What is the difference between the major scale and the lydian scale? Just one note: the major scale has a perfect 4th note while Lydian has a sharp 4th.

To differentiate the chord of the lydian scale from that of a generic major scale, add the sharp 4th note to the chord we got before.

Add the #4th to the major7th chord.

We get the major 7th #4th chord

C major 7th #4th can be written as CΔ11 or CM7#4 or Cmaj7#4 etc. This chord is simply called the Lydian chord – the chord from the first note of the Lydian mode.

So if we need a single chord to represent Raga kalyani, we could try the Lydian chord which is the major 7th sharp 4th chord.

Chord using all the notes of the lydian scale

Major 7th #11 has the notes: root – major 3rd – fifth – major 7th – #4 (5 notes)

There are only 2 more notes in the lydian scale, which are not in the chord: major 2nd (9th) and major 6th (6th or 13th)

Let us add these two notes to the lydian chord (major 7#11)

Adding major 2nd to a major 7th chord  (without the #11 note) gives a major 9th chord.

Adding major 6th note to the major 9th chord gives the Major 13th chord.

Adding the #4 note to the major 13th chord gives the Major 13 #4 chord, which is the chord we get when we use all the notes of the Lydian scale.

The notes of kalyani are equivalent to the major 13th #4 chord.

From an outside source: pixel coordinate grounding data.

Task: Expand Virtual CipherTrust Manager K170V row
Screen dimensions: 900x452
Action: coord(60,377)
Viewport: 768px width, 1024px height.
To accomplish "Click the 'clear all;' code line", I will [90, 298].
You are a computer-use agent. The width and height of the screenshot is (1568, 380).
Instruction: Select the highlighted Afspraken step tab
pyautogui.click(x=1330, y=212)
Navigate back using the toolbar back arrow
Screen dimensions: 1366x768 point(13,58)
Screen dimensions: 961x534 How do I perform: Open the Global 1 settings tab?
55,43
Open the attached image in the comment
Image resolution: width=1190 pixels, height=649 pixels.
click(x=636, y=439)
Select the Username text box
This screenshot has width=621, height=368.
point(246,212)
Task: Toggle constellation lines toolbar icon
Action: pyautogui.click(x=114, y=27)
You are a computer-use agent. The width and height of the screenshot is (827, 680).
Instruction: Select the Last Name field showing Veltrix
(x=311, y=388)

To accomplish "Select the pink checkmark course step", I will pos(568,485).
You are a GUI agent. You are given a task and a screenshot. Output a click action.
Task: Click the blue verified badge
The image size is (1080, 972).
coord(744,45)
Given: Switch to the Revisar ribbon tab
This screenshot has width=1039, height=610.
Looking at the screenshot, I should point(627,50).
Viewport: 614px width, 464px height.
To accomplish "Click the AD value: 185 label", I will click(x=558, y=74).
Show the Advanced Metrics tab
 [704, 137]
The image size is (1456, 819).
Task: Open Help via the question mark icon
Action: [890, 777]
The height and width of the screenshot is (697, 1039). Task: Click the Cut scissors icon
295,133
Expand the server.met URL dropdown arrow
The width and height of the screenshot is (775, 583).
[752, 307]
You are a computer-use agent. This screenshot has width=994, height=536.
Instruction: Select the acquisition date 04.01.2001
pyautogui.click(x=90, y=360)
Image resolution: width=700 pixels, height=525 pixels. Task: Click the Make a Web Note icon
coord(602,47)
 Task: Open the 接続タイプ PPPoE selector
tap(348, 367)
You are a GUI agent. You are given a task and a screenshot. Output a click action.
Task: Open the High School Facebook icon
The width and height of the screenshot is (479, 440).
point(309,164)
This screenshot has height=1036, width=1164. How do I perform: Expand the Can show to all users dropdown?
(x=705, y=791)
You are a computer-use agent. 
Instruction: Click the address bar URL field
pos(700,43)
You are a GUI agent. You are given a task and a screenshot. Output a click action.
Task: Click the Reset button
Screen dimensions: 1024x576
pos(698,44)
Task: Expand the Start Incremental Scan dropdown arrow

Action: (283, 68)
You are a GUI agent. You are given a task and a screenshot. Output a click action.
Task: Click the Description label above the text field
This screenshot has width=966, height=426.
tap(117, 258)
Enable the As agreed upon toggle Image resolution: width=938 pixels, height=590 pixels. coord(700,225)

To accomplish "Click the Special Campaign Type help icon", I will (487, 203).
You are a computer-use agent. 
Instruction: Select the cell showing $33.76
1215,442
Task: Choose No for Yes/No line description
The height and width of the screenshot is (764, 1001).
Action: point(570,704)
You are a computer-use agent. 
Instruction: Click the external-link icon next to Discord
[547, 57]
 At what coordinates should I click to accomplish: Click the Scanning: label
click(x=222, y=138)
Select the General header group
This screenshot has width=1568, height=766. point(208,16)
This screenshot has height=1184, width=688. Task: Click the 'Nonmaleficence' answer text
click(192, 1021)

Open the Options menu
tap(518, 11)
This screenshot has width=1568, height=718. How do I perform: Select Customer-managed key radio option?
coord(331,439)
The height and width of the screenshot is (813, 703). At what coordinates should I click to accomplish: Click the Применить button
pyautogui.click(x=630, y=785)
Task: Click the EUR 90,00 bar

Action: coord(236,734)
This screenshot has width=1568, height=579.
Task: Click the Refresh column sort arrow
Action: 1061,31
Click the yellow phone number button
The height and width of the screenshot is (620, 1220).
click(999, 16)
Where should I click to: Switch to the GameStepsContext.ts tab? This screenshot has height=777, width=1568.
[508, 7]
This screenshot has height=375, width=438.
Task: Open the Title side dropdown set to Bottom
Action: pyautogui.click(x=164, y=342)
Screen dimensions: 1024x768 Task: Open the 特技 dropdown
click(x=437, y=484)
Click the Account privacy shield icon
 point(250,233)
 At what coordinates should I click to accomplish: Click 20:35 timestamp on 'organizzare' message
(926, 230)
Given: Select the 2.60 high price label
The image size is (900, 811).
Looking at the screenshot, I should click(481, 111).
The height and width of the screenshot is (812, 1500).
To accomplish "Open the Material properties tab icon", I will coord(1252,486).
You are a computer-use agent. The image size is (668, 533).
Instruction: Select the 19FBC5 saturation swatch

Find out the diatonic chords of the major scale from any pitch of your choice. Note the 4th note of the major scale. Note the note you get when you sharpen the fourth. See which chords you get when you change the 4th note wherever it appears in the major scale chords. If you play an instrument, play the major scale chords. See how one finger shift will give you the chords of Lydian, which can be used as the chords of raga Kalyani. Use the example given in this article as a guide.